Professional Growth — Continuous learning in streaming platforms, event mesh, and bridge patterns.

Work-Life Balance — Manages operational responsibilities within on-call rotation schedules.

Agent Sustainability — Prevents bridge configuration drift and maintains routing rule hygiene.

Cross-Project Mobility — Event bridge skills transfer across all cross-system integration projects.

Market And Regulatory Awareness

Market Trends — Tracks event mesh evolution, serverless event routing, and bridge-as-a-service.

Competitive Strategies — Awareness of competing event routing platforms and bridge architectures.

Regulatory Knowledge — Data sovereignty in cross-system event flows and privacy regulations.

Ethical Standards — Commitment to reliable event delivery without silent data loss.

Sustainability Practices — Efficient event routing minimizing unnecessary protocol translation overhead.

Innovative Persona Elements

Output Trace Analysis — Event routing traces, delivery confirmation logs, and dead letter metrics.

Learning and Development Preferences — Hands-on bridge configuration and event flow simulation exercises.

Sustainability and Ethical Considerations — Reliable event delivery as a foundation for trustworthy system integration.
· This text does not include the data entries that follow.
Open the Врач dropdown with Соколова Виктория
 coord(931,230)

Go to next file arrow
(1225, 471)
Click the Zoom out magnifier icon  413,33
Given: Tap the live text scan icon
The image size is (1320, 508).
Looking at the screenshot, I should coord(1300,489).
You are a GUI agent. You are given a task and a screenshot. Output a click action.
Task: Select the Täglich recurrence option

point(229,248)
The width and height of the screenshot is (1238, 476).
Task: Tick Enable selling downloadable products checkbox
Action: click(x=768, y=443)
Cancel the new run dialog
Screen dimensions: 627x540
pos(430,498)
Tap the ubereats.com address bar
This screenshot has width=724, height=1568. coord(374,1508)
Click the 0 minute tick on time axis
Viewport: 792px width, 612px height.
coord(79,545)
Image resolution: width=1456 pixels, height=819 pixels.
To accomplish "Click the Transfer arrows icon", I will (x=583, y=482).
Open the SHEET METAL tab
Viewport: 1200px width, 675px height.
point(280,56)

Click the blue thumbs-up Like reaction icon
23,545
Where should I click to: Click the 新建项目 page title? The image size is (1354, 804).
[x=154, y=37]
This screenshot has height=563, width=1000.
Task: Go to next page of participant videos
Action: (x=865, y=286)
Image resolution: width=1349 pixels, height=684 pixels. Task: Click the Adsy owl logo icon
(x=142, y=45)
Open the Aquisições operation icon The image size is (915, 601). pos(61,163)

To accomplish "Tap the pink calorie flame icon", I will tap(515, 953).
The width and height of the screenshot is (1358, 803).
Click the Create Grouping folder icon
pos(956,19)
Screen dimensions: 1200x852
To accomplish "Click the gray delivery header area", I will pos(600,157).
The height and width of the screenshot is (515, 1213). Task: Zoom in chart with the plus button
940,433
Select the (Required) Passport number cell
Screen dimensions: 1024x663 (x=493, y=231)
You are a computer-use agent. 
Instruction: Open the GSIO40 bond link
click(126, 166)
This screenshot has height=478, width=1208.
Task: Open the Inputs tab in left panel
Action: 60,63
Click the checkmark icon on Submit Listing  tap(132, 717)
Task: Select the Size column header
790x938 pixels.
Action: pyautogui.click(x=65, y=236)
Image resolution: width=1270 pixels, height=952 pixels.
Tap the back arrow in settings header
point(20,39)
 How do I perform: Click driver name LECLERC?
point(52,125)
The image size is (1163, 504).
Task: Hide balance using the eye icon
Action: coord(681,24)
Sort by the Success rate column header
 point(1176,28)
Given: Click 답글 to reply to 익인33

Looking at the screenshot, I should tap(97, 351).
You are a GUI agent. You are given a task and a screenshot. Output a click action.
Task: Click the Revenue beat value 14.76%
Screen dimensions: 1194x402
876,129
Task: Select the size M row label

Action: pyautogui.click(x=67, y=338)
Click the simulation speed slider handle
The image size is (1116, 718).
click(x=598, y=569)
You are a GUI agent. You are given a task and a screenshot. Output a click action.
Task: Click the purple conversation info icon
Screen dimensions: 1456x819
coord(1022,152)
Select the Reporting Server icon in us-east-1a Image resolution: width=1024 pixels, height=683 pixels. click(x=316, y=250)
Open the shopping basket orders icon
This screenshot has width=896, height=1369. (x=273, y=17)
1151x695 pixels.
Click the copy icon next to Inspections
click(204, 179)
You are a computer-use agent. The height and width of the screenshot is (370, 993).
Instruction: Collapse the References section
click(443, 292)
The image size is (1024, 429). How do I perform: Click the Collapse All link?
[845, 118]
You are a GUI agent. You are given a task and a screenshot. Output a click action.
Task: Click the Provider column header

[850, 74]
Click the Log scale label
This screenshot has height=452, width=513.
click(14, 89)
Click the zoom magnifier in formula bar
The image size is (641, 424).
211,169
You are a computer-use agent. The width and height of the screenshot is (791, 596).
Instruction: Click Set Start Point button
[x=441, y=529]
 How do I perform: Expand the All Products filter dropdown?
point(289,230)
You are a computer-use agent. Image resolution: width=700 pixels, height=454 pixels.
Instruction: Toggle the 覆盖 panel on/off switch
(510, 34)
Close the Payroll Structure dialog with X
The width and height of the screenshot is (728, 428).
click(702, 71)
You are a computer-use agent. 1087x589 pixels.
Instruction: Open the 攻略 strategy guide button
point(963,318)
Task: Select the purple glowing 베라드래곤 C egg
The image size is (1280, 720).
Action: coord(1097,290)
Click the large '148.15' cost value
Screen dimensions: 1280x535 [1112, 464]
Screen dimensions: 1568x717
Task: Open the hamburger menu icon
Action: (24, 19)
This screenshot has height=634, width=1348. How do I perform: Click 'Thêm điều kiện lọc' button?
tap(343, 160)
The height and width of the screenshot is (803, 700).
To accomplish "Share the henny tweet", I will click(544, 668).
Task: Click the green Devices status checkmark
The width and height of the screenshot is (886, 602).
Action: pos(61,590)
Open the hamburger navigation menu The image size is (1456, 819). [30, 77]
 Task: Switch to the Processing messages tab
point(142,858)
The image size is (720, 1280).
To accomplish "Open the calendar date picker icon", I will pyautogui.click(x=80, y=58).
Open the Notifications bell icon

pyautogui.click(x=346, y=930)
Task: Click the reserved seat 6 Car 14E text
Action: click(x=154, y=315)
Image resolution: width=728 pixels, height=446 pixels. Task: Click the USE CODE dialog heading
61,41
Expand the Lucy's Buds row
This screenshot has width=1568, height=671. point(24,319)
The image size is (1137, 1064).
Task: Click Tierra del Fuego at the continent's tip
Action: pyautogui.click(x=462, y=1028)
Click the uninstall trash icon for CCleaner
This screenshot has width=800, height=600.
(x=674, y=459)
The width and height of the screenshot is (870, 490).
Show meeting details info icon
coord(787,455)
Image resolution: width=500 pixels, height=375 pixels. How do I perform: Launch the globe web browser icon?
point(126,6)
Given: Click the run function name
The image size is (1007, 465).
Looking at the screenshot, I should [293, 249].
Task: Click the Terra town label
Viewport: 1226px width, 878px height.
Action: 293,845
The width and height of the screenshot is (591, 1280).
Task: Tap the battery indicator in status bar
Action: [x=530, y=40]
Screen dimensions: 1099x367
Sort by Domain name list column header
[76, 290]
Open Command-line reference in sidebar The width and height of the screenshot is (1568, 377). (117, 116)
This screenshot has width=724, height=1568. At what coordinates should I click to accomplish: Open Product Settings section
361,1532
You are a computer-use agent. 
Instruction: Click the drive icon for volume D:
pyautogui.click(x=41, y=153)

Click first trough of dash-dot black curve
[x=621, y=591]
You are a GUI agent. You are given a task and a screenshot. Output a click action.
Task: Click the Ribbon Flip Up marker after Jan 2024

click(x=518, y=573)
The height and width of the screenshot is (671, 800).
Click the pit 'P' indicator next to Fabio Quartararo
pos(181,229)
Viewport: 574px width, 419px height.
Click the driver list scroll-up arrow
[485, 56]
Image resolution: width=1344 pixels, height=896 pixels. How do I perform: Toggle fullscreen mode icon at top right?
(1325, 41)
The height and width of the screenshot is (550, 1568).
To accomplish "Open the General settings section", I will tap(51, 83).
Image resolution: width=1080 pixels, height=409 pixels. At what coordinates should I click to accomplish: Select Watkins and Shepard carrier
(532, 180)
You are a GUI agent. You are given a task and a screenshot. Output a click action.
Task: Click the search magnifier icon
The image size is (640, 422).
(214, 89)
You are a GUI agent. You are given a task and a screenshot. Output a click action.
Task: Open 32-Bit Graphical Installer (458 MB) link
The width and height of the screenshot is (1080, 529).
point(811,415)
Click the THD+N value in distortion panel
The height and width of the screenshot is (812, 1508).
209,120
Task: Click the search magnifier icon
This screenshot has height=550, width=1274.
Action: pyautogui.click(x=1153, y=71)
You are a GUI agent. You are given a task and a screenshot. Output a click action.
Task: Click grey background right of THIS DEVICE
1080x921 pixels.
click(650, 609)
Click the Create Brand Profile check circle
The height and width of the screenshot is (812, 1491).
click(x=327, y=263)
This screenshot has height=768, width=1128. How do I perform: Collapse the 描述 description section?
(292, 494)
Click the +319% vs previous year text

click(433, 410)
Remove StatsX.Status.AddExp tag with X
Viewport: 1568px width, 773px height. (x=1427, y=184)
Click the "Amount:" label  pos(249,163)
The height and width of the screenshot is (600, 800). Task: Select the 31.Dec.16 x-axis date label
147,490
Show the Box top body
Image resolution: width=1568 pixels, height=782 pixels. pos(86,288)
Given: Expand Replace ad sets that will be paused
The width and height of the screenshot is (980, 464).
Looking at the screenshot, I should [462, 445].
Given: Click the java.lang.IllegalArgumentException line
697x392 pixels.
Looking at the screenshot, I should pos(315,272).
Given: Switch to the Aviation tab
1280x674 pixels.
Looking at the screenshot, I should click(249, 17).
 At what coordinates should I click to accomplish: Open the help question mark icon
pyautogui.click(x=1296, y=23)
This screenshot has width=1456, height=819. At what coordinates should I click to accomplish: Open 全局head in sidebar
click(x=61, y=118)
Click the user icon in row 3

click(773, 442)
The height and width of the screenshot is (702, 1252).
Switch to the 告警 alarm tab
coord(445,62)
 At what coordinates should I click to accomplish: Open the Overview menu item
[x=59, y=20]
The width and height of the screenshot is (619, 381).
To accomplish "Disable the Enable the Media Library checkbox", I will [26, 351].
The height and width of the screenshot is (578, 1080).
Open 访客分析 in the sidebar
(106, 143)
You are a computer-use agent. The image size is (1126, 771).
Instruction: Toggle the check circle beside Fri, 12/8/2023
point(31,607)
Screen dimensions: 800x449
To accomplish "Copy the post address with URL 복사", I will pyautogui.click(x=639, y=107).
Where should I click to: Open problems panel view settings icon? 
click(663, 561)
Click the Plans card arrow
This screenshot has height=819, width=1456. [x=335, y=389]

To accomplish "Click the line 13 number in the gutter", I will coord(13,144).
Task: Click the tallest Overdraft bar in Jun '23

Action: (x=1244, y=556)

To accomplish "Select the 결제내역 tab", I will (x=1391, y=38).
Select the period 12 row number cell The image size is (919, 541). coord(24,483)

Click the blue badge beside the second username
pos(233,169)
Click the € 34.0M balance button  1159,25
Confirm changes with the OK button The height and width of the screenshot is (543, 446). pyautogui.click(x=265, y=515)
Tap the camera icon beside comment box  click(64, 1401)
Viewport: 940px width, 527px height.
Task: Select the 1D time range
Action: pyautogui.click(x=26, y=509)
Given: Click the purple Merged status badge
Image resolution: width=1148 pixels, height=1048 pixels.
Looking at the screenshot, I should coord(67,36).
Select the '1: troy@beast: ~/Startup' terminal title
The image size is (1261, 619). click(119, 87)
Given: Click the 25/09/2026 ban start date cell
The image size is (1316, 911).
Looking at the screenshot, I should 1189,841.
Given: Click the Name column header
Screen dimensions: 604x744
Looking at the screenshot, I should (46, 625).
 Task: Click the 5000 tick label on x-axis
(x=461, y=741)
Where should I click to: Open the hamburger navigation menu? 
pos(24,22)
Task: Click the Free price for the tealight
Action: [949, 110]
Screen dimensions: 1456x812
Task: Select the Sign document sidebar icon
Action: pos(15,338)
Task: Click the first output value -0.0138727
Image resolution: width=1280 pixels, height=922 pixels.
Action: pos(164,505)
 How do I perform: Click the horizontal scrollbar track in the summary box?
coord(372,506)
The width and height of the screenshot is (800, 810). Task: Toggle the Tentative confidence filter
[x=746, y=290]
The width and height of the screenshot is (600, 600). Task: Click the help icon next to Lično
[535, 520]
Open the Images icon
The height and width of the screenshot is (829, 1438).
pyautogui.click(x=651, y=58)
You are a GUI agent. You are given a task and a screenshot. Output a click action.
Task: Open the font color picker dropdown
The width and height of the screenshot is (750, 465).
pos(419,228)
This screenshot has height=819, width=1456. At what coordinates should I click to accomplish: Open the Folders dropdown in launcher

Innovation Adoption Rate — Moderate — adopts new routing patterns after production reliability validation.

Networking and Community Engagement — Active in event-driven architecture and messaging infrastructure communities.

Decision-Making Style — Delivery-guarantee-driven decisions with operational simplicity preference.

Workflow Interaction History — Provides schemas to RER, coordinates with WSM, receives skills from ASD.

Crisis Response Behavior — Rapid dead letter queue investigation and routing rule diagnosis.

Cultural Affinities — Rooted in messaging infrastructure and event-driven design traditions.

Agent Reliability Priorities — Event delivery guarantees, routing rule correctness, and bridge uptime.

Advanced Persona Attributes

Ecosystem Role Map — Cross-protocol bridge hub connecting event bus to external protocol consumers.

Resource Budget Profile — Event throughput capacity, dead letter storage, and monitoring overhead.

Input Acquisition Modality — Receives events from FCC EventBus and skill definitions from ASD.

Regulatory Exposure Map — Data sovereignty requirements for cross-system event flows.

Growth Lever Stack — New protocol translations, improved routing performance, and enhanced monitoring.

Market Signal Sensitivities — Event protocol updates, messaging platform changes, and bridge framework releases.

Collaboration Archetype — Bridge operator — ensures reliable event flow across protocol boundaries.

Decision RACI Footprint — Responsible for event routing, Accountable for delivery guarantees, Consulted on protocol selection.

Data Governance Maturity — Ensures event flow traceability and dead letter retention compliance.

Place-Based Orientation — Infrastructure-level operation spanning all event-producing and consuming systems.